▼▼▼

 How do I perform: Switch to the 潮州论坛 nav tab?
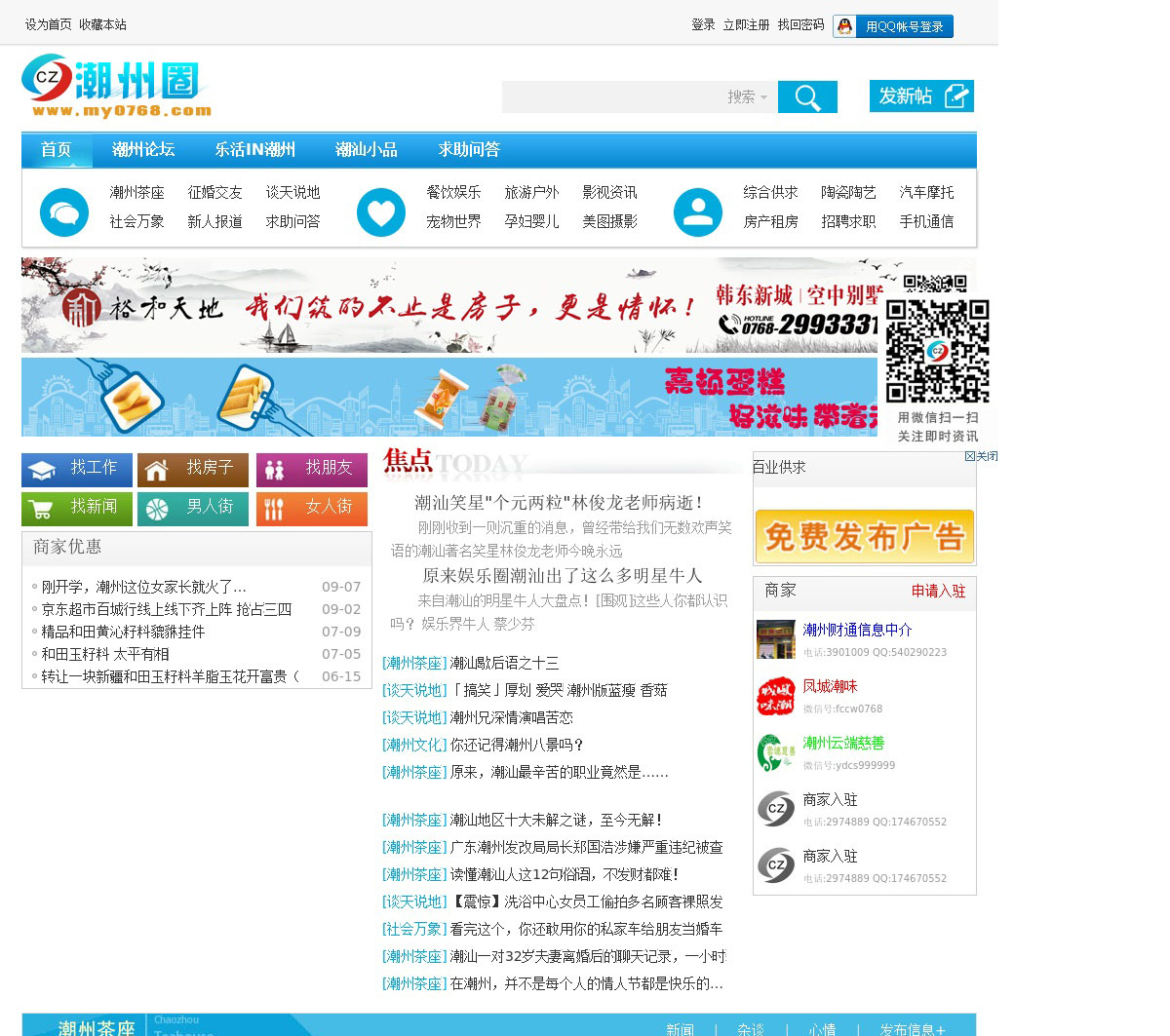[x=143, y=150]
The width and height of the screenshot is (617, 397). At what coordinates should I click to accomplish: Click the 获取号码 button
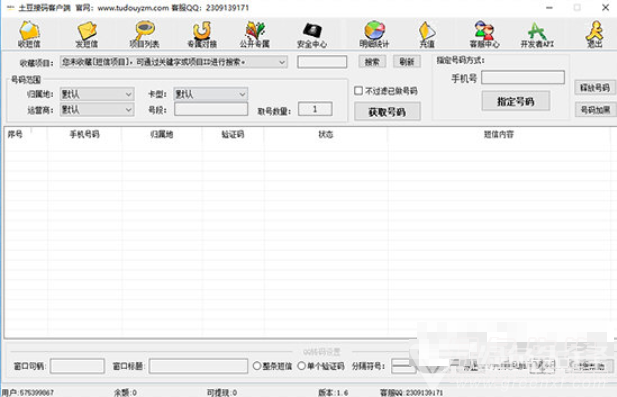pos(387,112)
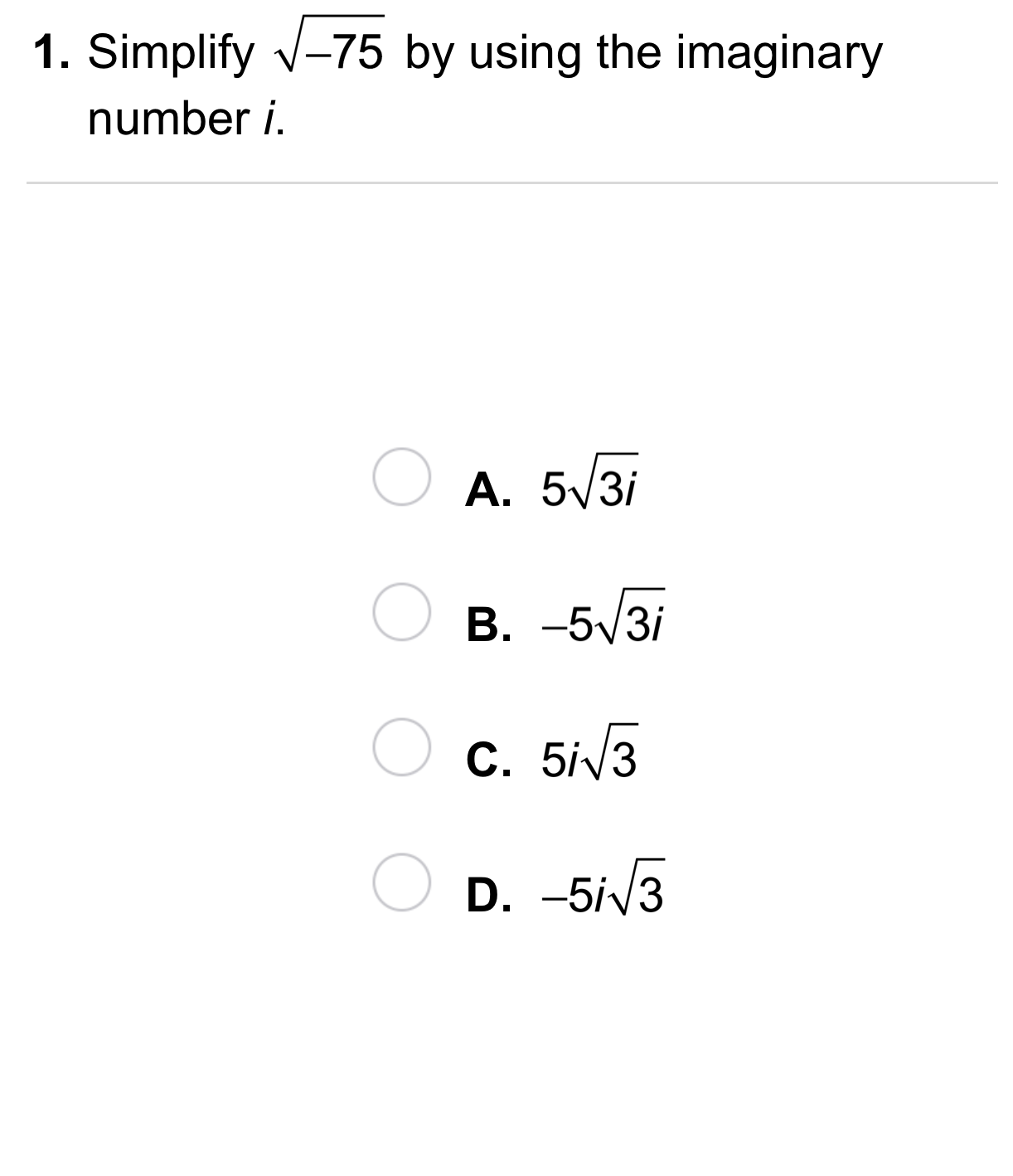This screenshot has height=1176, width=1013.
Task: Click the word "imaginary" in the question
Action: point(779,53)
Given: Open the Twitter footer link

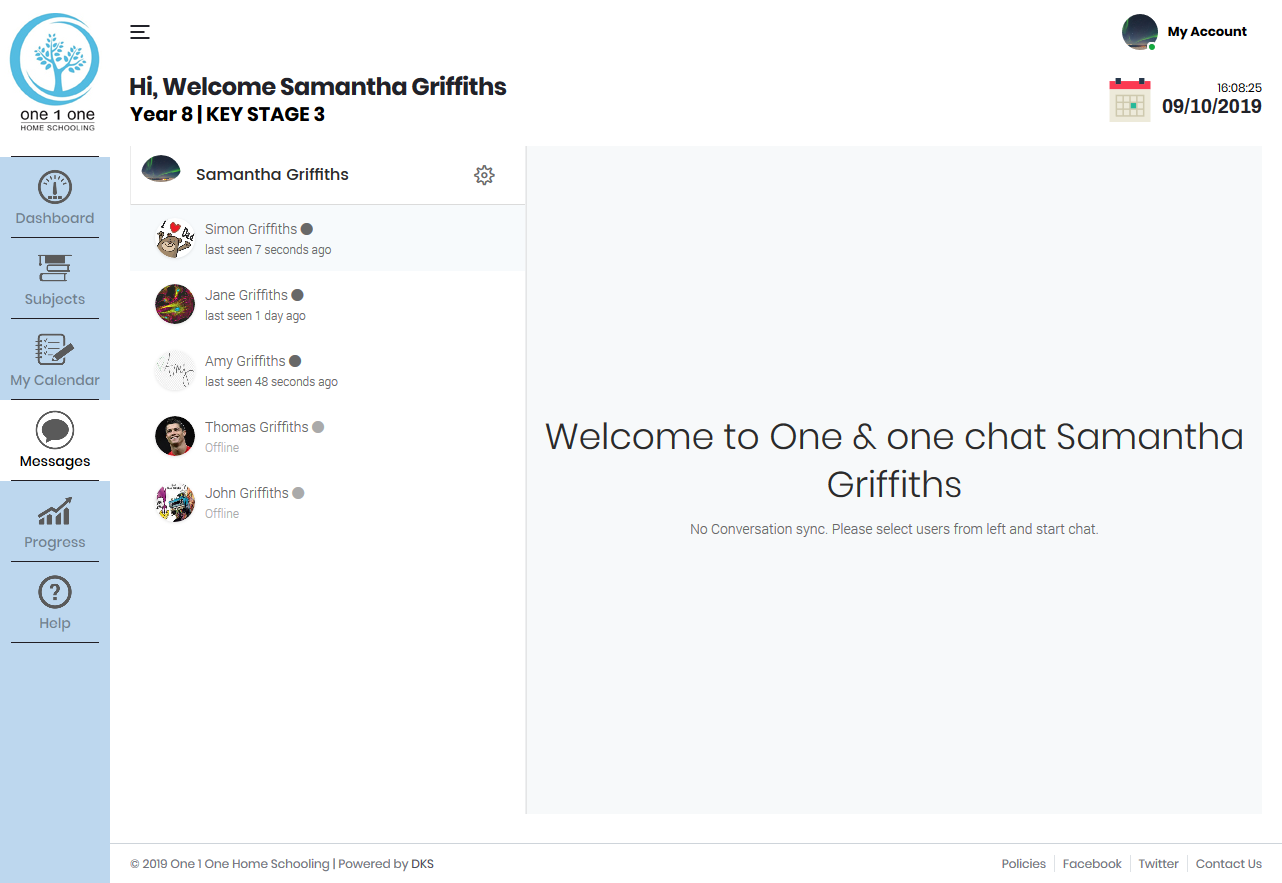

▲▲▲

Above are the records; copy them exactly without the pictures.

*Response for this exercise:*
 How do I perform: Switch to the 潮州论坛 nav tab?
[x=143, y=150]
The width and height of the screenshot is (617, 397). At what coordinates should I click to accomplish: Click the 获取号码 button
pos(387,112)
This screenshot has height=1176, width=1013.
Task: Click the word "imaginary" in the question
Action: point(779,53)
Given: Open the Twitter footer link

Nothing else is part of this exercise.